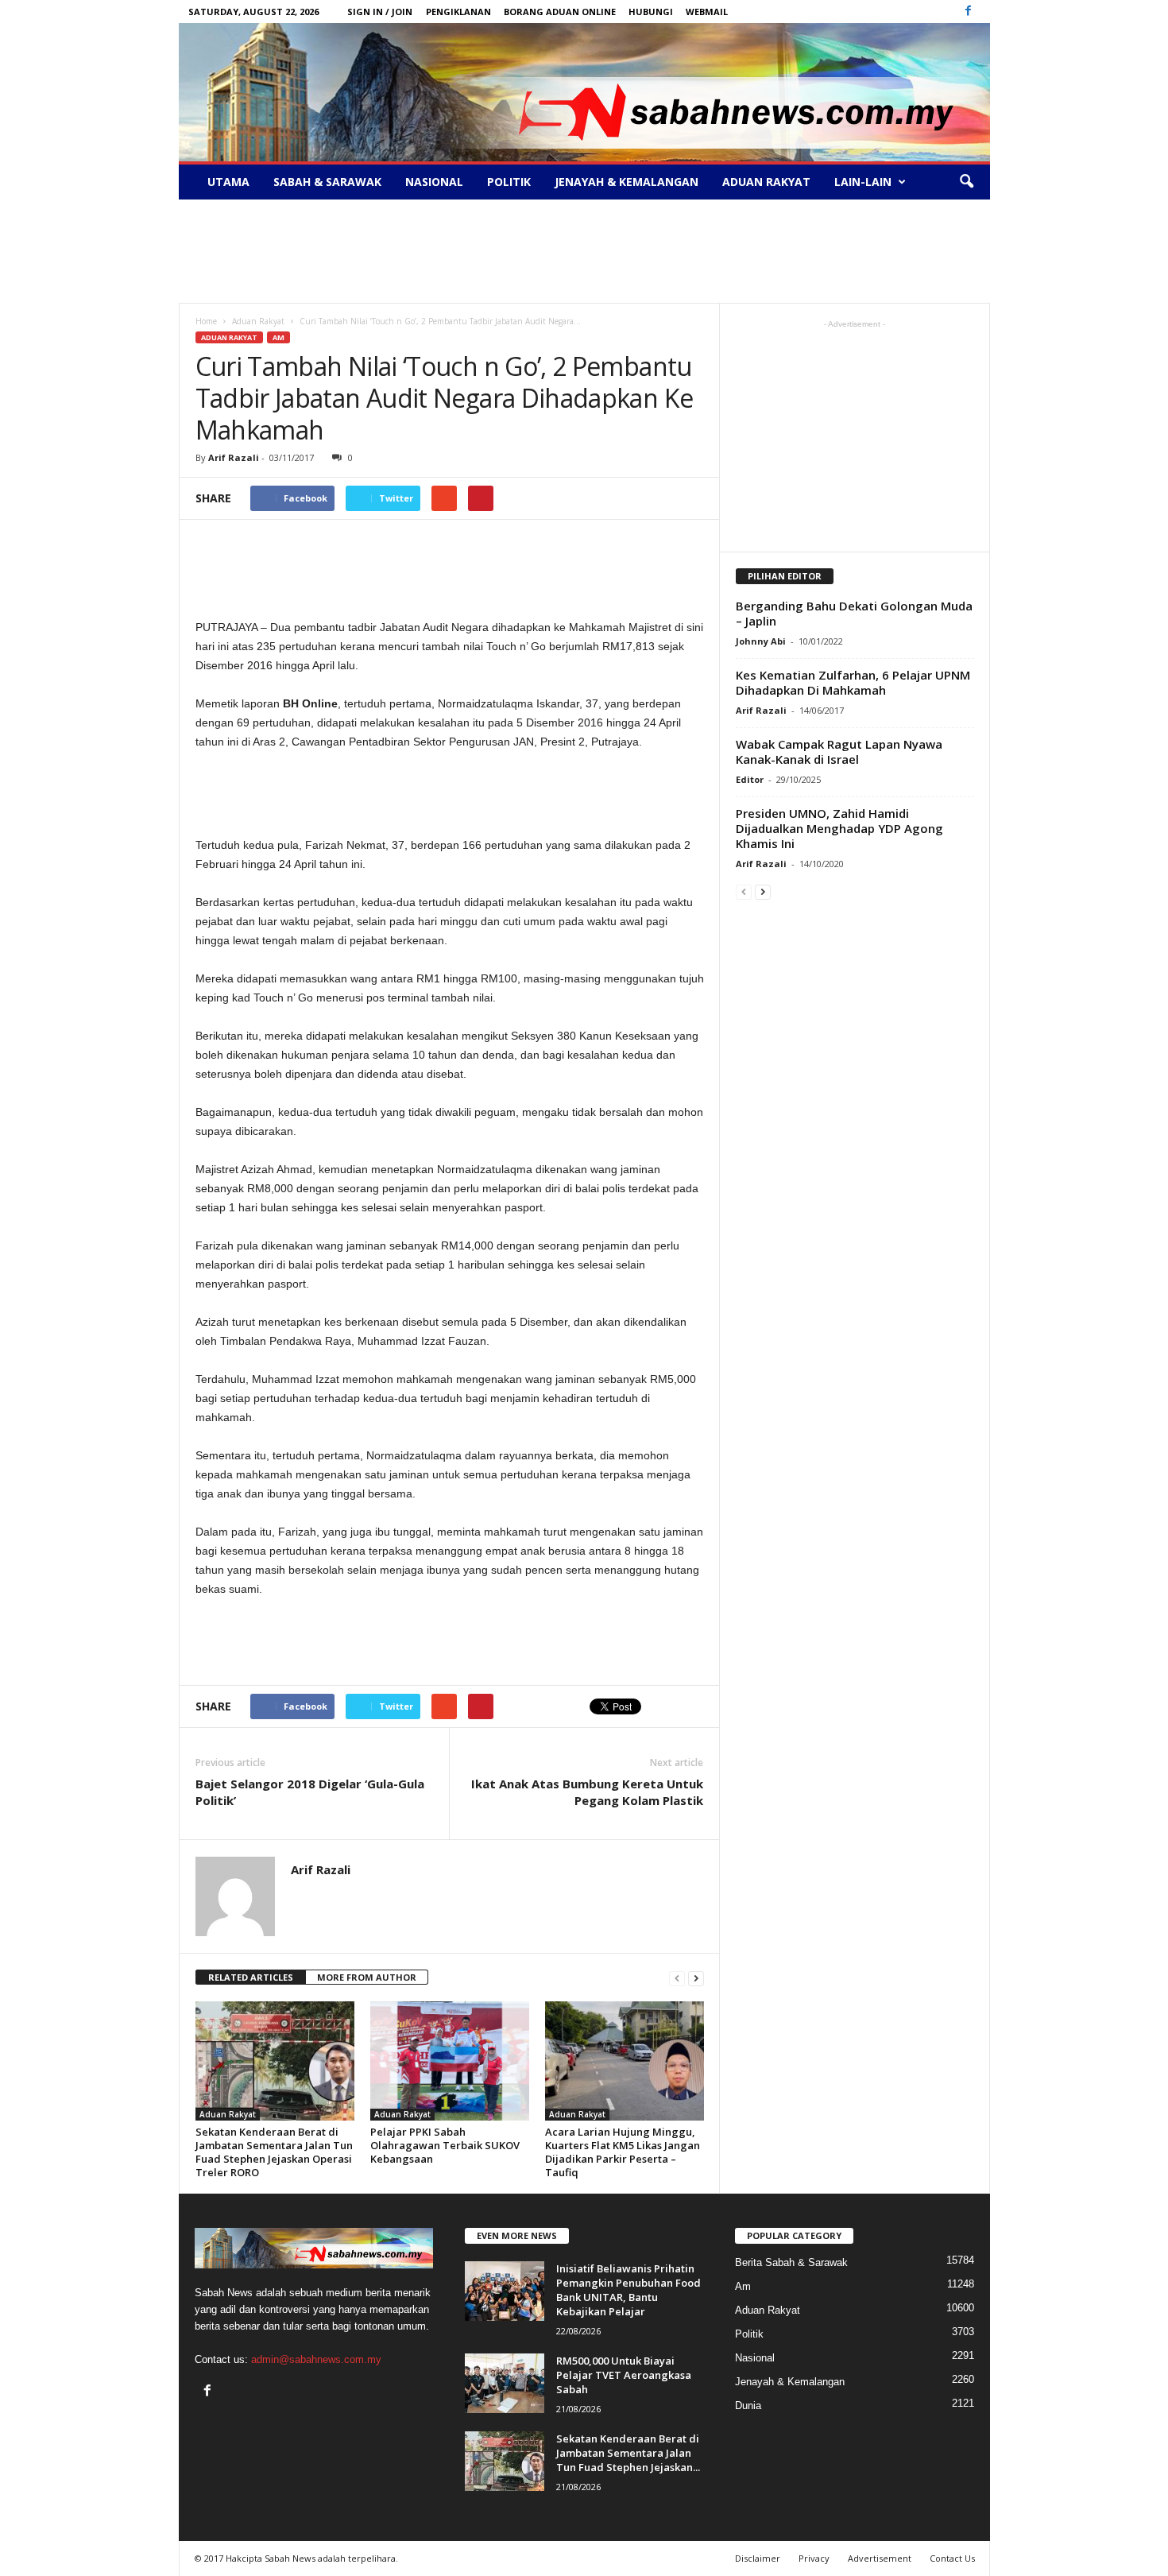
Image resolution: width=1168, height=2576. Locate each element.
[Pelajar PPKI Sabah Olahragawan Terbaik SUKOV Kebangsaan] (449, 2061)
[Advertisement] (584, 251)
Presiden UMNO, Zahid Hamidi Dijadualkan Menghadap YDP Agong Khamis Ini (839, 828)
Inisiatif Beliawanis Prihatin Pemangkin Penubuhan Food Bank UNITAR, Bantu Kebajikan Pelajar (628, 2289)
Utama (228, 181)
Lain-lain (862, 181)
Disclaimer (757, 2558)
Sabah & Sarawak (327, 181)
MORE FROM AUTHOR (366, 1977)
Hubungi (650, 11)
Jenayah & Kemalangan (626, 181)
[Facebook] (968, 11)
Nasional (434, 181)
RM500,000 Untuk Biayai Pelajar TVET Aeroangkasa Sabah (623, 2374)
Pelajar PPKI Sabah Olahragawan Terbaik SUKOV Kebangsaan (445, 2145)
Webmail (707, 11)
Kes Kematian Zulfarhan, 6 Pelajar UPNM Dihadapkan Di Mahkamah (853, 682)
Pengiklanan (458, 11)
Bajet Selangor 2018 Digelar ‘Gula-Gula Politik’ (309, 1792)
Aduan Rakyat (766, 181)
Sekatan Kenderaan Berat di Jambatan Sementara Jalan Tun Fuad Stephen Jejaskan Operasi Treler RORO (274, 2152)
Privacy (814, 2558)
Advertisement (879, 2558)
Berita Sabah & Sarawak (791, 2262)
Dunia (748, 2405)
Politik (509, 181)
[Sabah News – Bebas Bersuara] (584, 92)
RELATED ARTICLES (250, 1977)
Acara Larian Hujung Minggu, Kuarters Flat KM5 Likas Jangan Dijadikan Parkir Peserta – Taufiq (622, 2152)
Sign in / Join (379, 11)
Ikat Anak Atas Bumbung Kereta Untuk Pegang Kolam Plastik (587, 1792)
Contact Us (952, 2558)
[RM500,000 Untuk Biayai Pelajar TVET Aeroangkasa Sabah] (504, 2383)
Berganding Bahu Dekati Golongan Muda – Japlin (854, 613)
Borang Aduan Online (560, 11)
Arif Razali (233, 457)
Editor (750, 779)
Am (278, 337)
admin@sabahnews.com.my (316, 2359)
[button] (966, 182)
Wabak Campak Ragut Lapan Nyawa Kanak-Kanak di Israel (839, 751)
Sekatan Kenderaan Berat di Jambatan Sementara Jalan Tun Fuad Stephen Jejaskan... (628, 2452)
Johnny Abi (761, 641)
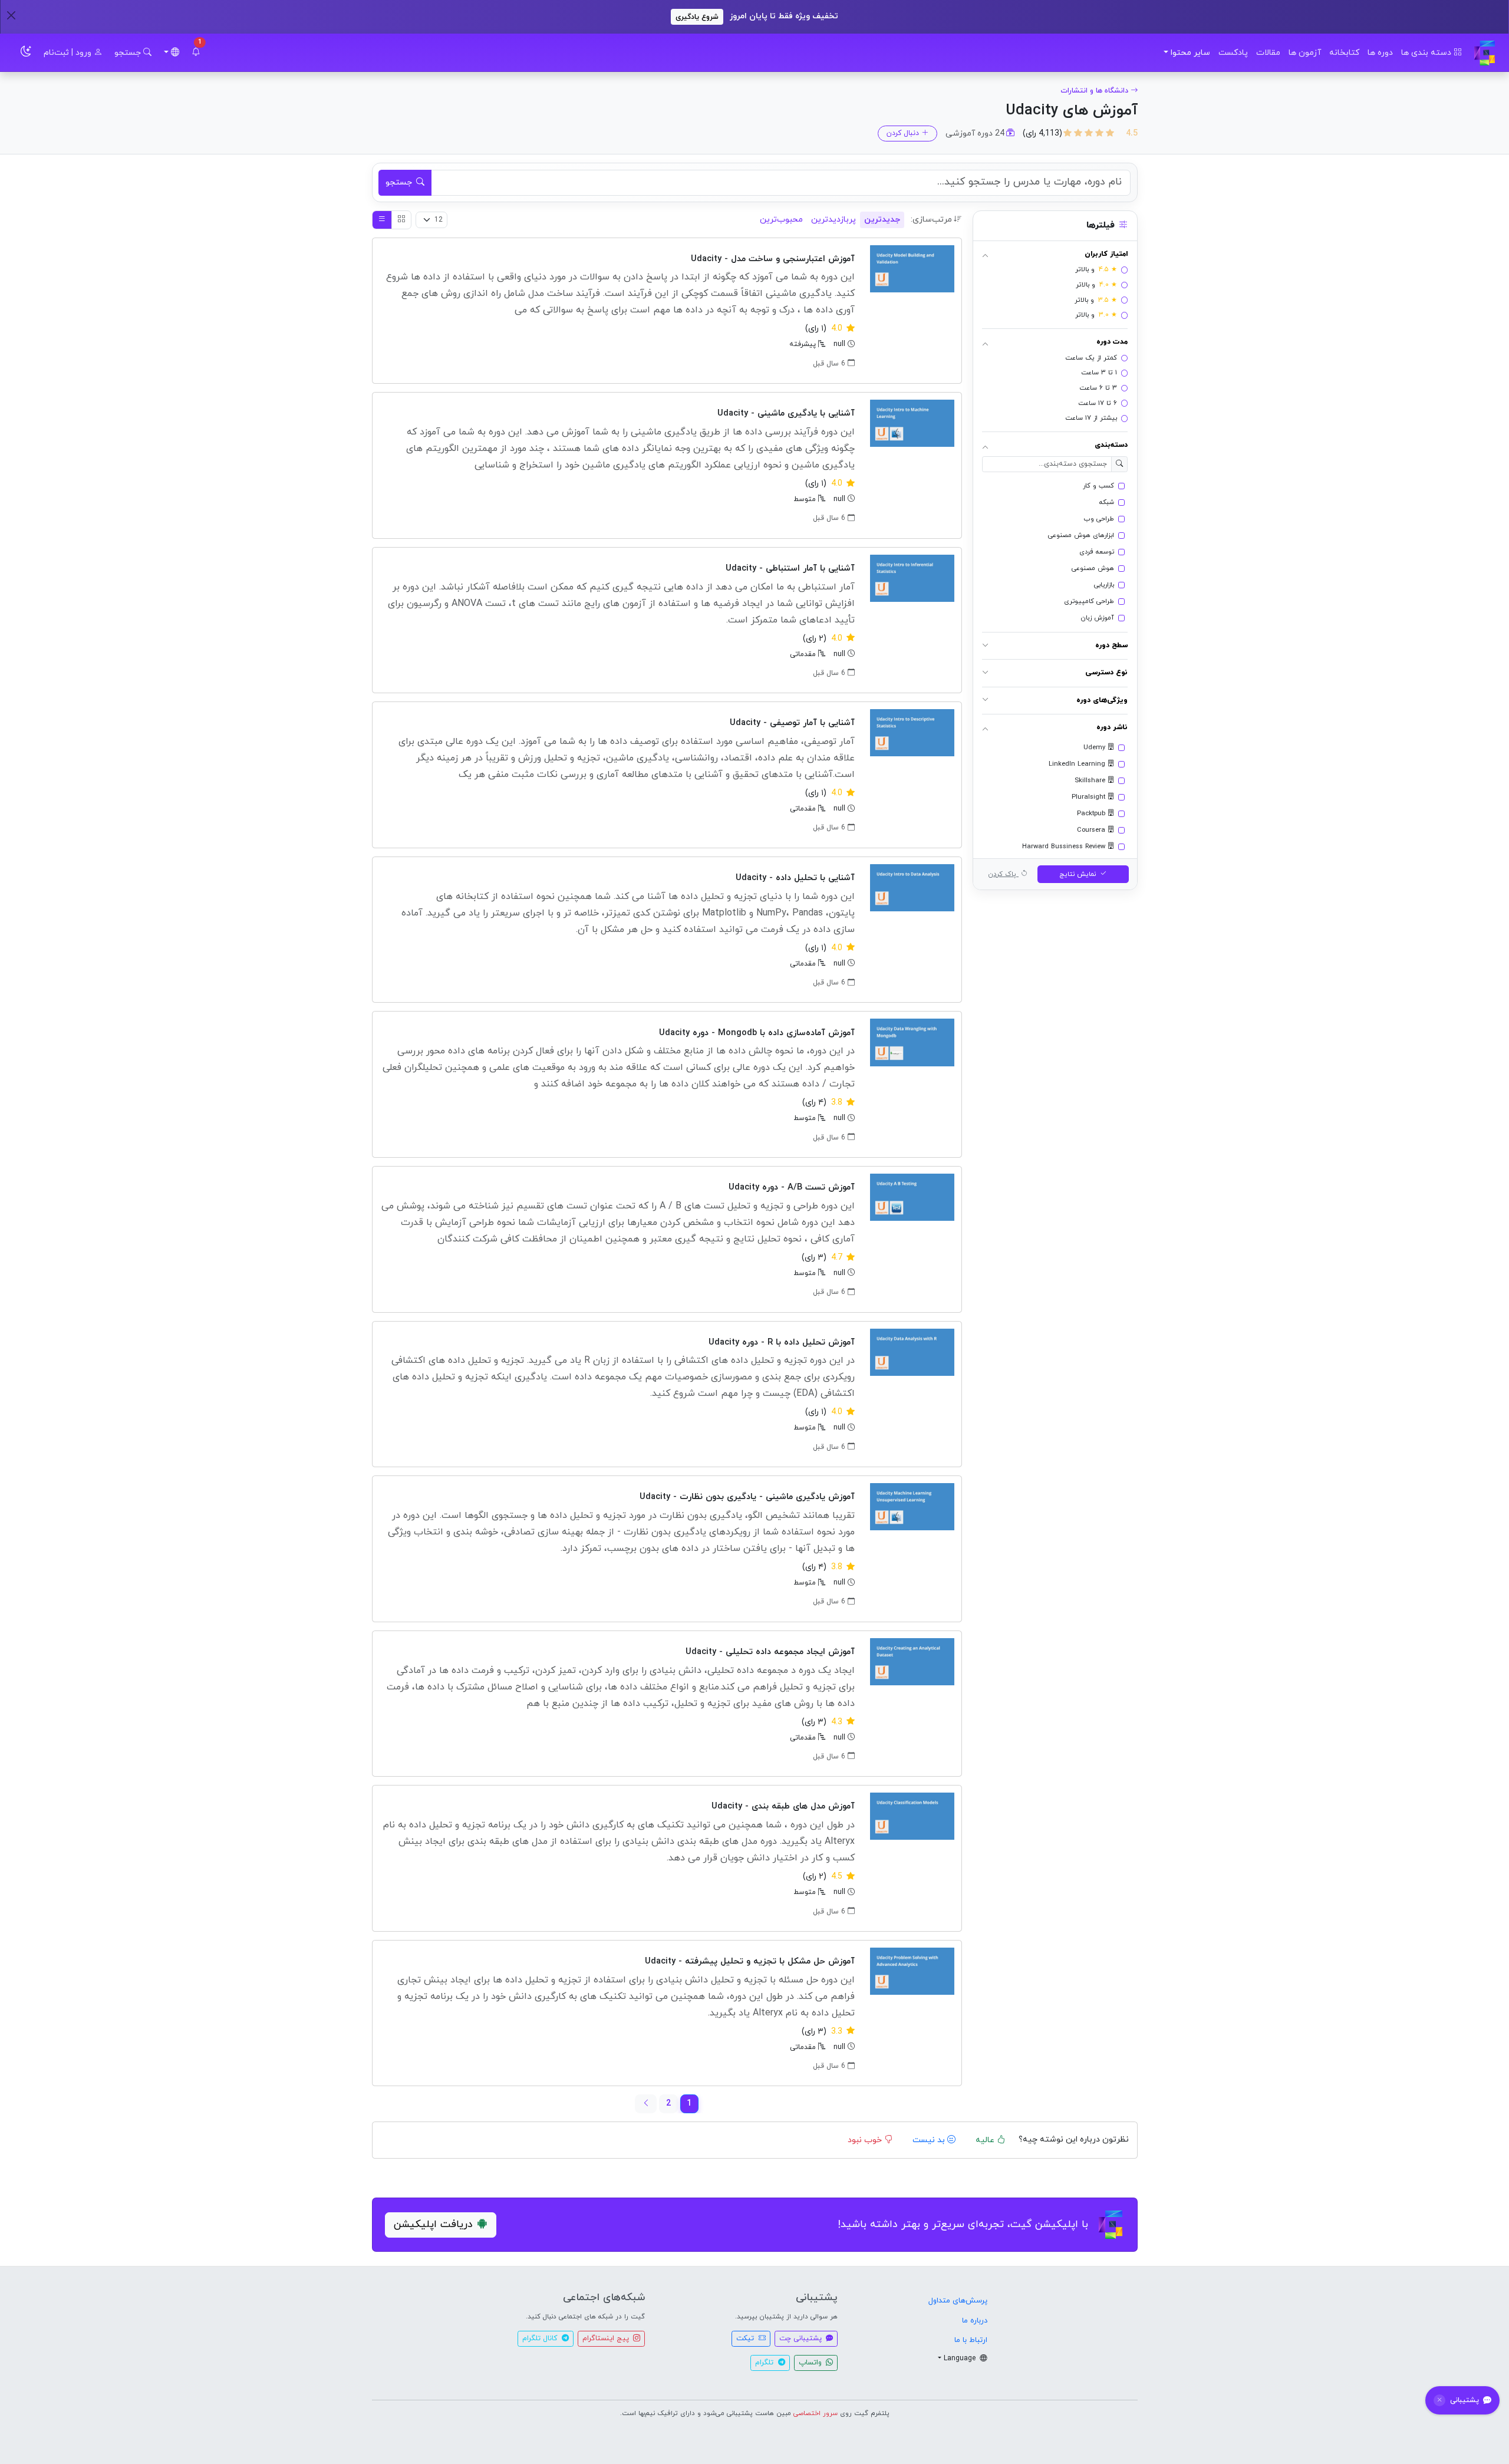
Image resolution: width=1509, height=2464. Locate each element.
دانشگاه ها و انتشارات (1094, 90)
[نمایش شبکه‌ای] (401, 219)
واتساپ (811, 2362)
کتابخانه (1344, 52)
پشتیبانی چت (801, 2338)
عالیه (986, 2140)
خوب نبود (866, 2140)
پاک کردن (1003, 874)
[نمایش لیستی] (382, 219)
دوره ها (1380, 52)
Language (961, 2358)
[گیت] (1484, 53)
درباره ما (974, 2320)
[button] (195, 52)
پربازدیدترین (833, 219)
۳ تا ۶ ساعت (1098, 388)
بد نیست (929, 2140)
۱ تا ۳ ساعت (1099, 372)
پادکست (1233, 52)
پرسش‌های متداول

- [WORK REQUEST] Everything in the records goes into your answer exactly, except the pictures.

- [ANSWER BOX]
Image resolution: width=1168, height=2576. Locate each element.
[Pelajar PPKI Sabah Olahragawan Terbaik SUKOV Kebangsaan] (449, 2061)
[Advertisement] (584, 251)
Presiden UMNO, Zahid Hamidi Dijadualkan Menghadap YDP Agong Khamis Ini (839, 828)
Inisiatif Beliawanis Prihatin Pemangkin Penubuhan Food Bank UNITAR, Bantu Kebajikan Pelajar (628, 2289)
Utama (228, 181)
Lain-lain (862, 181)
Disclaimer (757, 2558)
Sabah & Sarawak (327, 181)
MORE FROM AUTHOR (366, 1977)
Hubungi (650, 11)
Jenayah & Kemalangan (626, 181)
[Facebook] (968, 11)
Nasional (434, 181)
RM500,000 Untuk Biayai Pelajar TVET Aeroangkasa Sabah (623, 2374)
Pelajar PPKI Sabah Olahragawan Terbaik SUKOV Kebangsaan (445, 2145)
Webmail (707, 11)
Kes Kematian Zulfarhan, 6 Pelajar UPNM Dihadapkan Di Mahkamah (853, 682)
Pengiklanan (458, 11)
Bajet Selangor 2018 Digelar ‘Gula-Gula Politik’ (309, 1792)
Aduan Rakyat (766, 181)
Sekatan Kenderaan Berat di Jambatan Sementara Jalan Tun Fuad Stephen Jejaskan Operasi Treler RORO (274, 2152)
Privacy (814, 2558)
Advertisement (879, 2558)
Berita Sabah & Sarawak (791, 2262)
Dunia (748, 2405)
Politik (509, 181)
[Sabah News – Bebas Bersuara] (584, 92)
RELATED ARTICLES (250, 1977)
Acara Larian Hujung Minggu, Kuarters Flat KM5 Likas Jangan Dijadikan Parkir Peserta – Taufiq (622, 2152)
Sign in / Join (379, 11)
Ikat Anak Atas Bumbung Kereta Untuk Pegang Kolam Plastik (587, 1792)
Contact Us (952, 2558)
[RM500,000 Untuk Biayai Pelajar TVET Aeroangkasa Sabah] (504, 2383)
Berganding Bahu Dekati Golongan Muda – Japlin (854, 613)
Borang Aduan Online (560, 11)
Arif Razali (233, 457)
Editor (750, 779)
Am (278, 337)
admin@sabahnews.com.my (316, 2359)
[button] (966, 182)
Wabak Campak Ragut Lapan Nyawa Kanak-Kanak di Israel (839, 751)
Sekatan Kenderaan Berat di Jambatan Sementara Jalan Tun Fuad Stephen Jejaskan... (628, 2452)
Johnny Abi (761, 641)
Image resolution: width=1509, height=2464. Locate each element.
دانشگاه ها و انتشارات (1094, 90)
[نمایش شبکه‌ای] (401, 219)
واتساپ (811, 2362)
کتابخانه (1344, 52)
پشتیبانی چت (801, 2338)
عالیه (986, 2140)
خوب نبود (866, 2140)
پاک کردن (1003, 874)
[نمایش لیستی] (382, 219)
دوره ها (1380, 52)
Language (961, 2358)
[گیت] (1484, 53)
درباره ما (974, 2320)
[button] (195, 52)
پربازدیدترین (833, 219)
۳ تا ۶ ساعت (1098, 388)
بد نیست (929, 2140)
۱ تا ۳ ساعت (1099, 372)
پادکست (1233, 52)
پرسش‌های متداول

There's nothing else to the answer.